▸ Source extract
══════════════════════════════

Legal Research AI

Rivera v. Witt

Court: Supreme Court of Virginia
Date filed: 1999-02-26
Citations: 512 S.E.2d 558, 257 Va. 280
Copy Citations
4 Citing Cases
Combined Opinion
Present:    All the Justices

SHERNETTE L. RIVERA

v.   Record No. 980712    OPINION BY JUSTICE ELIZABETH B. LACY
                                      February 26, 1999
JOHNNY LEE WITT

             FROM THE CIRCUIT COURT OF CAMPBELL COUNTY
                     J. Samuel Johnston, Judge

      In this appeal involving the uninsured motorist statute,

we consider whether John Doe and an insured motorist later

identified as John Doe are considered the same entity for

purposes of the statute of limitations.

══════════════════════════════

▸ Rows

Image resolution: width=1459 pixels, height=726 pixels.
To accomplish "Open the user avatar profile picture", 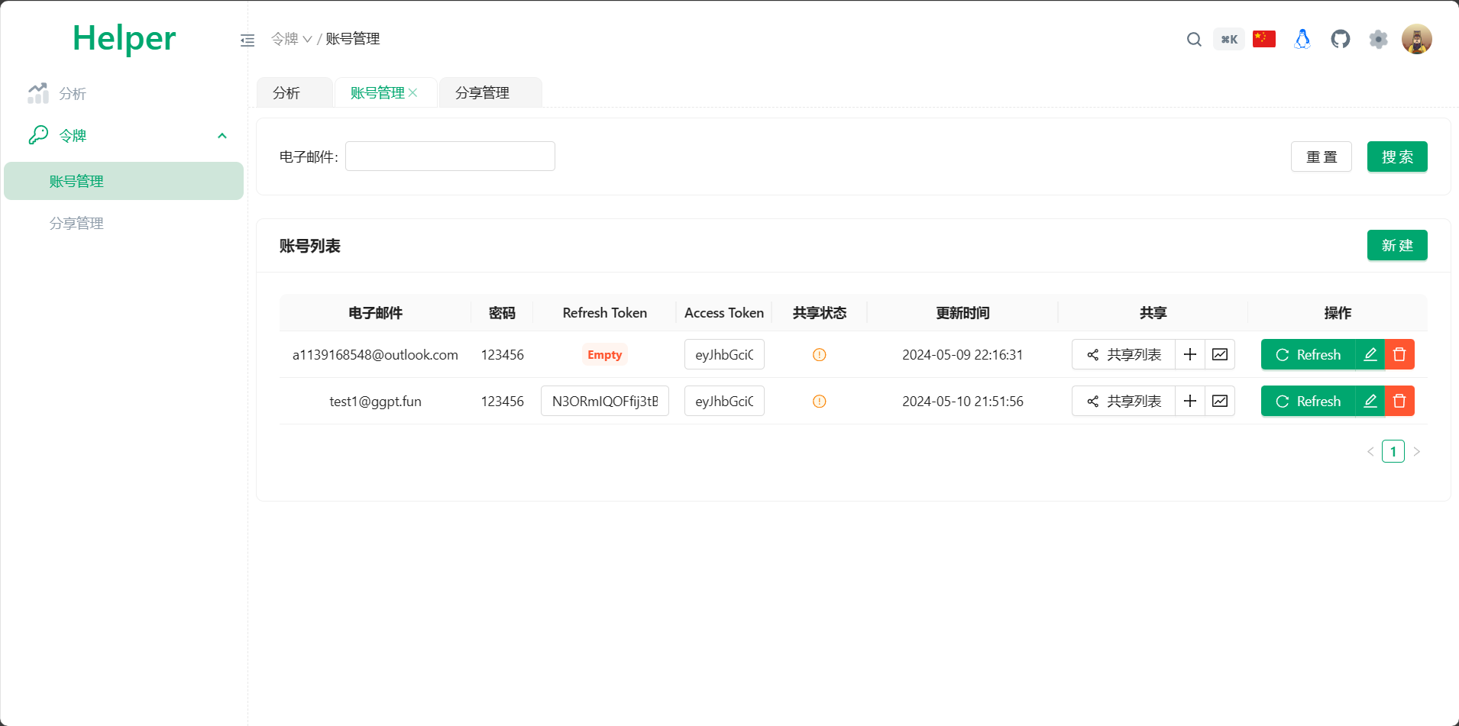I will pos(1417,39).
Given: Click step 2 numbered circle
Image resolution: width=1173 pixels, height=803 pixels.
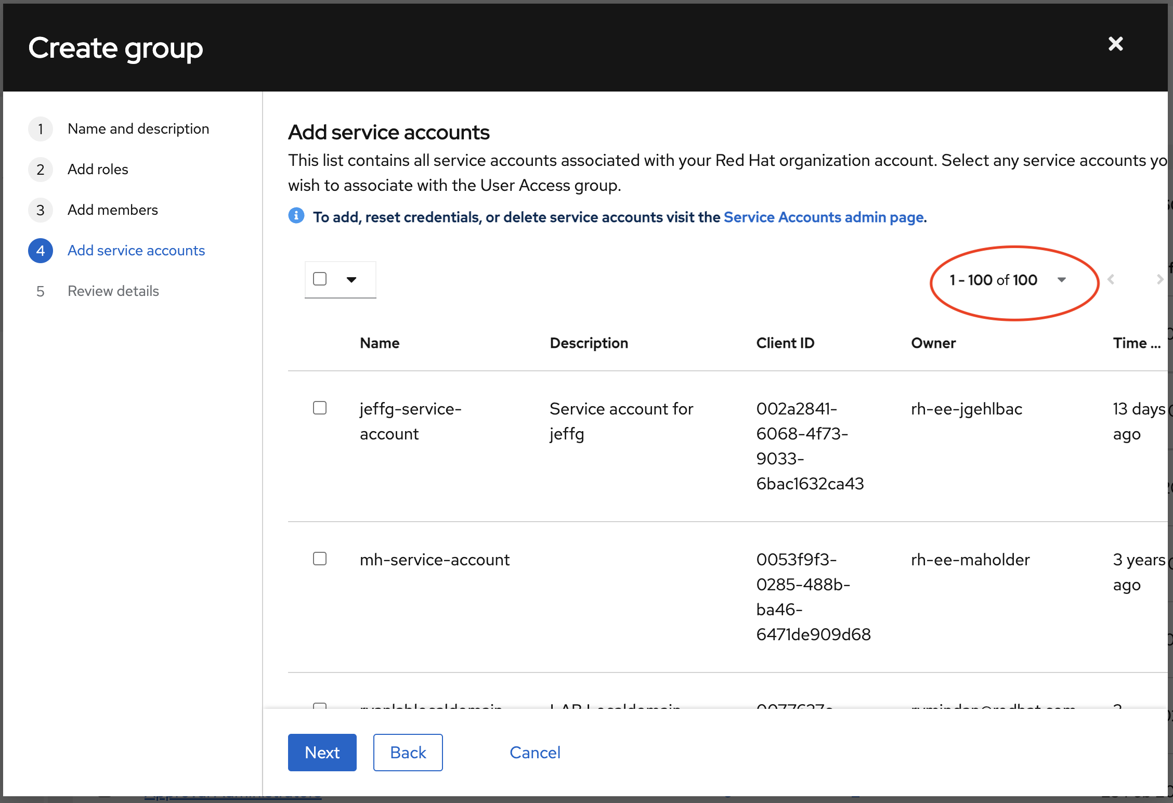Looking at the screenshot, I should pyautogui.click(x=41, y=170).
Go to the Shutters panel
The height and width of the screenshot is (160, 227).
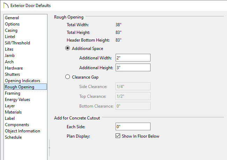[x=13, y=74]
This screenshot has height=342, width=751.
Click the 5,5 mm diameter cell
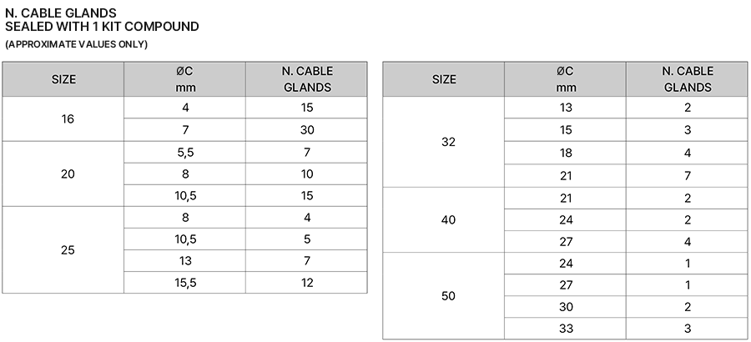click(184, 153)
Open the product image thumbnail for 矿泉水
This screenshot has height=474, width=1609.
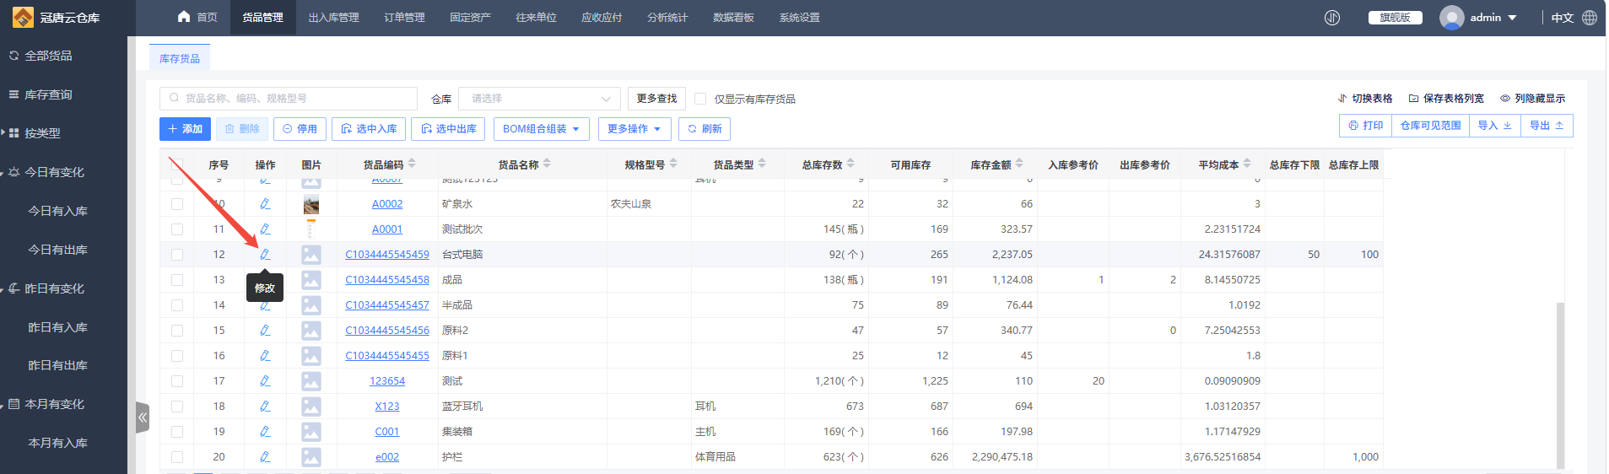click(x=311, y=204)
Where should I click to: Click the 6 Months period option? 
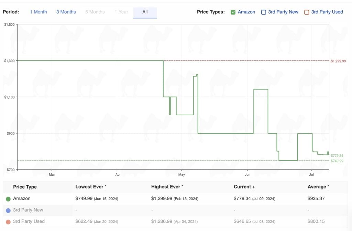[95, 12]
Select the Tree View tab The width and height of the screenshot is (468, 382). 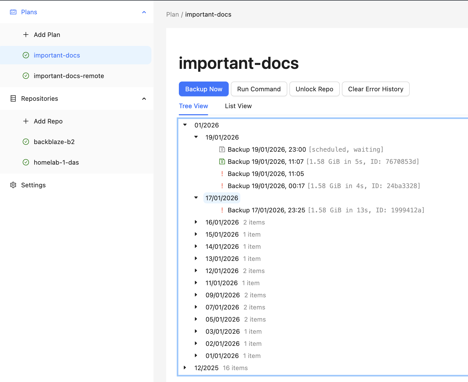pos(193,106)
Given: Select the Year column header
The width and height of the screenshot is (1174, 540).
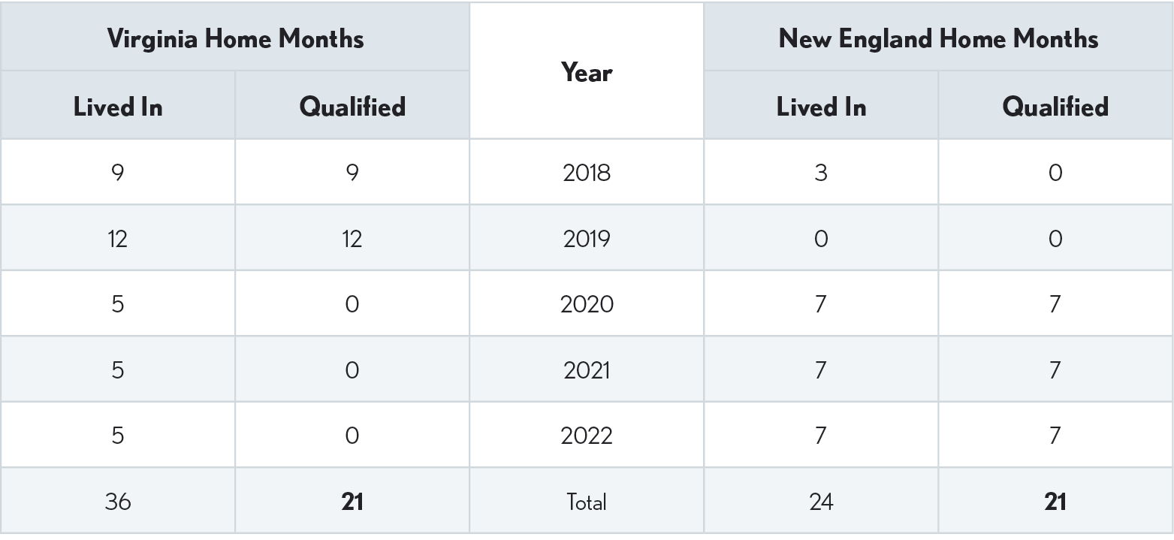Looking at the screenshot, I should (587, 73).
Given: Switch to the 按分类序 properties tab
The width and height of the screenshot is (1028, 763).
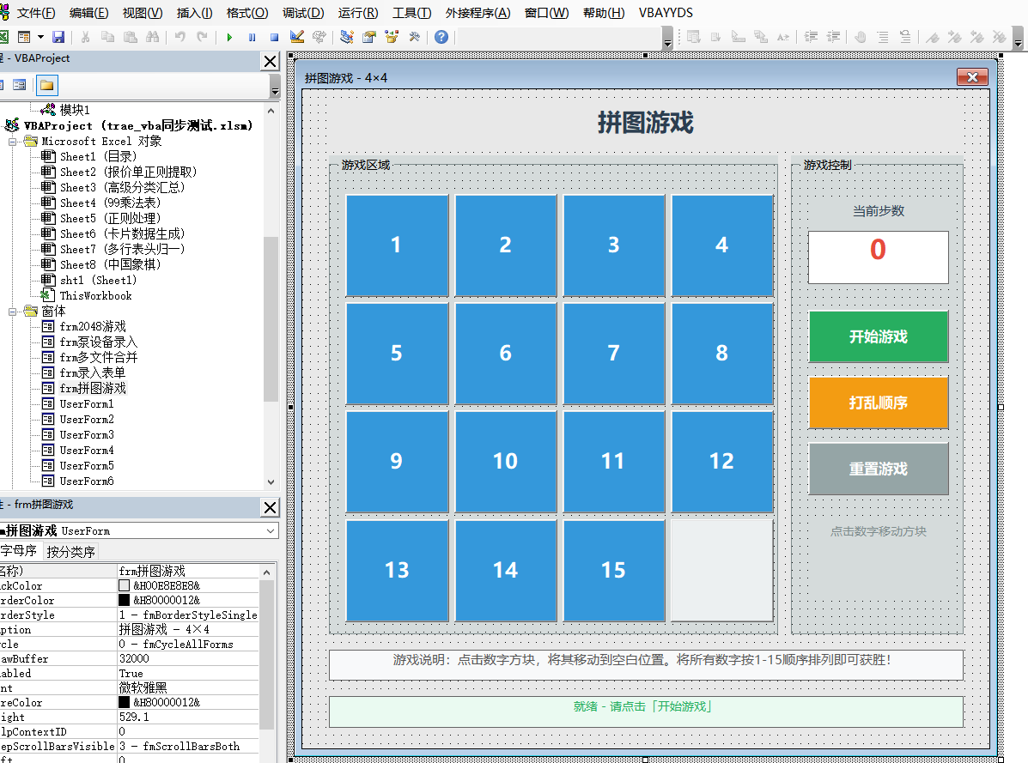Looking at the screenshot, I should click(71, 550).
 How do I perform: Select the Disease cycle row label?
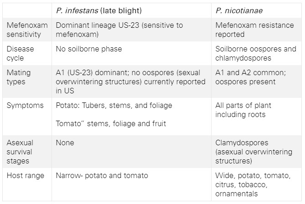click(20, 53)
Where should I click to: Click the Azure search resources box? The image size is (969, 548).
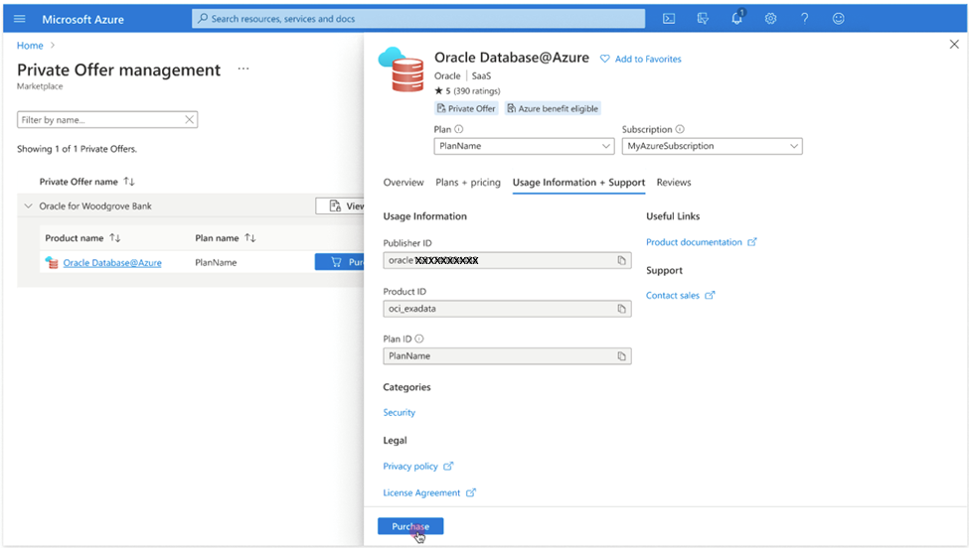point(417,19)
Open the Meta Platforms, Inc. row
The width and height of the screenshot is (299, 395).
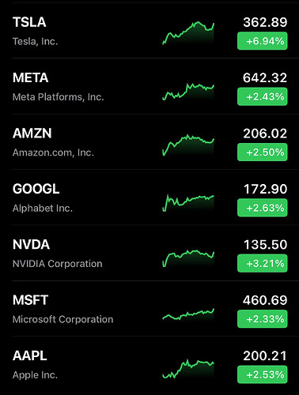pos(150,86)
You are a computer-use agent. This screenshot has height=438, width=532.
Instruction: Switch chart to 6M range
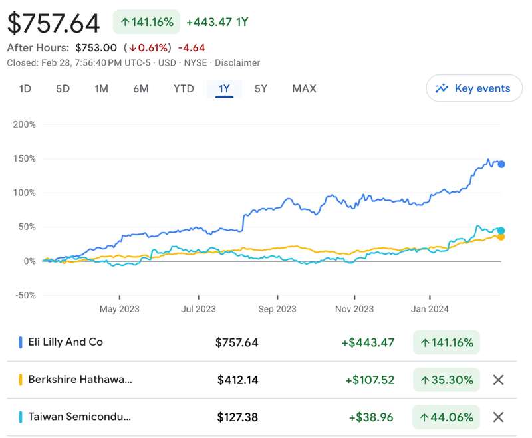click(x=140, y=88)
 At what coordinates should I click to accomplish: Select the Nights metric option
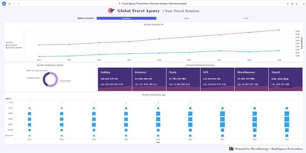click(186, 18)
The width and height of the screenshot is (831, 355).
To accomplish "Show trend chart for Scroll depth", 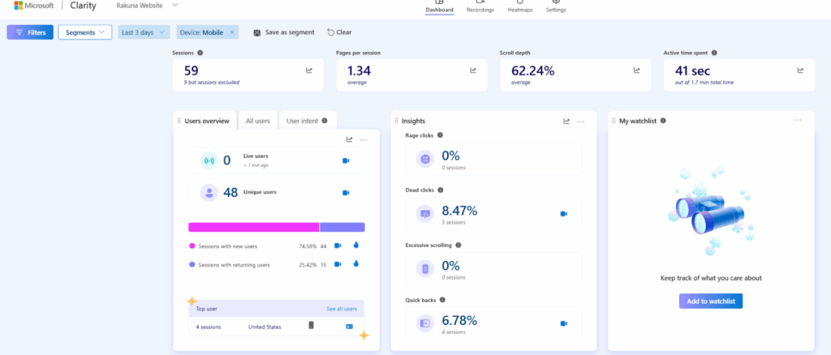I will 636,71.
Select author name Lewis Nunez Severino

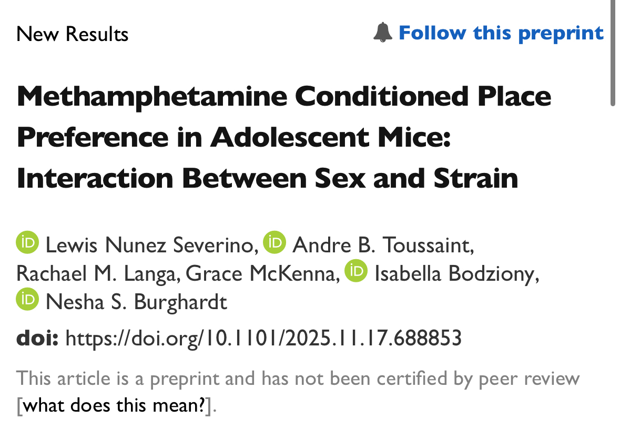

══════════════════════════════

▸ Exercise requirements
A. In the Rivera v. Witt opinion, reproduce the passage starting at "we consider whether" and ending at "statute of limitations.", substituting "limitations period" for "statute of limitations".
B. According to the Rivera v. Witt opinion, which justice wrote the opinion?

▸ Solution list
A.
we consider whether John Doe and an insured motorist later

identified as John Doe are considered the same entity for

purposes of the limitations period.

B. Justice Elizabeth B. Lacy